Prompt:
Please pull out every line of the items below that contains the string "accomplish", copying each one in full. Case counts.

§ §

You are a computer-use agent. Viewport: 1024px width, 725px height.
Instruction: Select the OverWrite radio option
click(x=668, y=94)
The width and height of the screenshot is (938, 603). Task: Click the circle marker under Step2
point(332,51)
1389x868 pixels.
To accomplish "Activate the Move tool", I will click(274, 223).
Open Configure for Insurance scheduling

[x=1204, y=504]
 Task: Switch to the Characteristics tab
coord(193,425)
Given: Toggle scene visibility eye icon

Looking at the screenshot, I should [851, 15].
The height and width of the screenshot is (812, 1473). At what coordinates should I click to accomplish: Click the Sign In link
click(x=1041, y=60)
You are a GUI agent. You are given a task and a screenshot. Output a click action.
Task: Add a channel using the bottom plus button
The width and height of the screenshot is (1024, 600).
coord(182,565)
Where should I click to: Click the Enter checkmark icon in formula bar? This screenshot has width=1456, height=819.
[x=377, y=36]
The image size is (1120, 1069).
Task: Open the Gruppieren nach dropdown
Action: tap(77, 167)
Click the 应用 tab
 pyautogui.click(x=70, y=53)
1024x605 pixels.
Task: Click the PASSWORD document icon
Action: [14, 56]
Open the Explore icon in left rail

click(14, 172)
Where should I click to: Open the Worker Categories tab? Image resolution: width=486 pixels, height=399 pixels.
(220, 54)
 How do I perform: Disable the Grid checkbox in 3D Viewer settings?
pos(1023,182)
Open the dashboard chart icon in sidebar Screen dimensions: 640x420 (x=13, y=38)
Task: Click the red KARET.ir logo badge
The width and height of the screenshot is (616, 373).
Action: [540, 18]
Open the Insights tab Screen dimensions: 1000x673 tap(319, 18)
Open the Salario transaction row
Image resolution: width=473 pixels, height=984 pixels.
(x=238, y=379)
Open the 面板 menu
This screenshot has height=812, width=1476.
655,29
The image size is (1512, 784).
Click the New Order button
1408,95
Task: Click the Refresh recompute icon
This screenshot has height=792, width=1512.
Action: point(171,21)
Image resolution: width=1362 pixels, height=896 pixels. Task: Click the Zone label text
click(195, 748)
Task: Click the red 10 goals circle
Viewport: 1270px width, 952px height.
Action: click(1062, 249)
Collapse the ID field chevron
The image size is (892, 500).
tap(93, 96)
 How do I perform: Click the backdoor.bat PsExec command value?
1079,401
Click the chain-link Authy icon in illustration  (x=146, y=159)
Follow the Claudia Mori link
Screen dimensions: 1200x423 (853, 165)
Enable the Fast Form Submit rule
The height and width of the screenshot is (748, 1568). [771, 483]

§ §

The response:
To accomplish "Activate the Move tool", I will click(274, 223).
The height and width of the screenshot is (812, 1473). At what coordinates should I click to accomplish: Click the Sign In link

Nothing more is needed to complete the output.